Immer wieder versuchten wir, in den Paradepause, unseren deutschen Gefangenen, zerlumpten Soldaten, etwas Essbares zuzustecken. Manchmal klappte es und wir freuten uns. Wir vier Mädchen sprachen auch oft von den drei deutschen Soldaten, die oben auf dem Flachdach Furchtbares erlebten! Ab hier trennten sich unsere Wege.

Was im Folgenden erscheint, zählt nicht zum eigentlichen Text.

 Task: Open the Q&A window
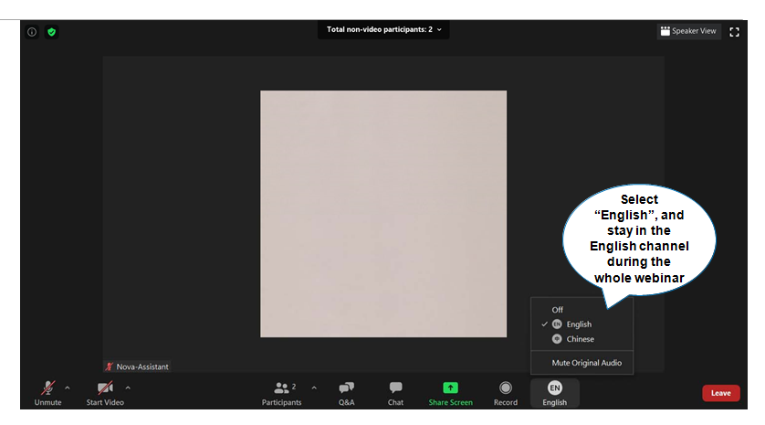(347, 388)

Wir vier Mädchen wurden auseinander gerissen. Es ging alles so sehr schnell, wir konnten uns nichts mehr sagen, nicht einmal Auf Wiedersehen. Meine Freundinnen Meta und Anneliese wurden von einem russischem Militärauto abgeholt. Ab ging die Fahrt ins Ungewisse! Ehe wir, Irma Friedewald aus Altwieck und ich, alles begriffen hatten, wurden auch wir beide in ein anderes russisches Millitärauto geladen. Ab ging auch mit uns die Fahrt ins Ungewisse!